Em primeira análise, é imperioso analisar a ausência de medidas governamentais para combater a violência policial contra detentos. De acordo com o artigo 1.° da Declaração Universal dos Direitos Humanos, todos os indivíduos nascem livres e iguais em dignidade e direitos, porém esse preceito não é concretizado na sociedade uma vez que o Estado não cria medidas públicas voltadas a contrapor as hediondas ações policiais, e como consequência dessa negligência, a violência de cidadãos. Dessa forma, fica claro que as autoridades, com urgência, precisam mudar o seu posicionamento diante do impasse.
Outrossim, é crucial explorar o efeito do preconceito social como outro agente influenciador do revés. Historicamente, o massacre do Carandiru, gerou cicatrizes nos direitos humanos dos brasileiros, onde parte da população, desafortunadamente, concordou com os atos policiais que geraram a morte de 111 detentos. Diante desse pressuposto, percebe-se que grande parte da sociedade brasileira permanece com repugnância e relutação aos direitos dos detidos, aonde o ditado popular “bandido bom é bandido morto” ainda habita no país.

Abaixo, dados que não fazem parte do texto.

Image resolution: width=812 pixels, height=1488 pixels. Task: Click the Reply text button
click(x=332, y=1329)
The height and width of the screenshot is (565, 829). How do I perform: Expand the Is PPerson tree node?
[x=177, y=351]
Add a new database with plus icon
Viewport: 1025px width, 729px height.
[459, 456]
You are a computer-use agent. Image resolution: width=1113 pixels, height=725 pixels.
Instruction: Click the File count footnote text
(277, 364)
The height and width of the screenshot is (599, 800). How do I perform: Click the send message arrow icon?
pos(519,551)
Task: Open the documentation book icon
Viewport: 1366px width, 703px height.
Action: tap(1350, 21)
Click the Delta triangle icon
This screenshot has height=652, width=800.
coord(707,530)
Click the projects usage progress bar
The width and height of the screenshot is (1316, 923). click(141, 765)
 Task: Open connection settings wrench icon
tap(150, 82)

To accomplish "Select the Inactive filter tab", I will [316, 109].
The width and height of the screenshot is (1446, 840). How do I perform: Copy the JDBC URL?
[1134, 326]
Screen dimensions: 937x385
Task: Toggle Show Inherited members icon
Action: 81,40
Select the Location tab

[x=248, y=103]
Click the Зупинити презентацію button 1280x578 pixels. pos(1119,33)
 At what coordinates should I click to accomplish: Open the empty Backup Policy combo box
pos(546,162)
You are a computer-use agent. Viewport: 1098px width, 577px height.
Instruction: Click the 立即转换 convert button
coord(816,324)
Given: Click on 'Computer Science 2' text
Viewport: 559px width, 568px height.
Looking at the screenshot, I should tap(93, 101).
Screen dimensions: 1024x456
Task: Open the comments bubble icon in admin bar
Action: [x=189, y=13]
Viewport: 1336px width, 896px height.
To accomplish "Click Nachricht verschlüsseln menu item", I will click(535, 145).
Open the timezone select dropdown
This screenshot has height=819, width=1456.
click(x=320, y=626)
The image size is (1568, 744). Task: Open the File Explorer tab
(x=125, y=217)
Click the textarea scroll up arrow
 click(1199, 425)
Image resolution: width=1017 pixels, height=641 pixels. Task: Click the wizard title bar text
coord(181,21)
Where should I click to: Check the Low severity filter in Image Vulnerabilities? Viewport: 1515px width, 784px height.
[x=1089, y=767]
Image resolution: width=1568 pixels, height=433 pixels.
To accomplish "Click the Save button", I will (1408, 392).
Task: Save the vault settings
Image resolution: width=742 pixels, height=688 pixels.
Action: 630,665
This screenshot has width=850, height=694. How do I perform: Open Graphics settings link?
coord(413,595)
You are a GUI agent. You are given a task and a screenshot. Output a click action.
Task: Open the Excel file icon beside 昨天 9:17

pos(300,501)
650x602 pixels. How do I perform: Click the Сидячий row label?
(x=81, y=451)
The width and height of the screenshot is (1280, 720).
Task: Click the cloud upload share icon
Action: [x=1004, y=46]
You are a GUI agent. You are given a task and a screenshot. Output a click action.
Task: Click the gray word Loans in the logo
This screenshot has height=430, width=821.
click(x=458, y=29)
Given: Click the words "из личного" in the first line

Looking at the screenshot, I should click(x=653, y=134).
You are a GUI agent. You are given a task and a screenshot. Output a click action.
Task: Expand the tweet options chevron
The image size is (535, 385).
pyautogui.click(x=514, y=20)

Interfere-se, portanto, que é imprescindível a mitigação dos desafios para combater a violência contra presos. Assim, o Ministério dos Direitos Humanos deve criar, mediante a verbas governamentais, propagandas e entrevistas com ex detentos que já sofreram impeto penal, e os impactos que esse ato causaram em sua qualidade de vida, a fim de conscientizar e ensinar a população, e assim reduzir o preconceito penal. Com essa ação, a sociedade brasileira poderá chegar perto das convicções platônicas, atingindo o cumprimento dos direitos humanos e, além disso, alcançar o bem-estar social.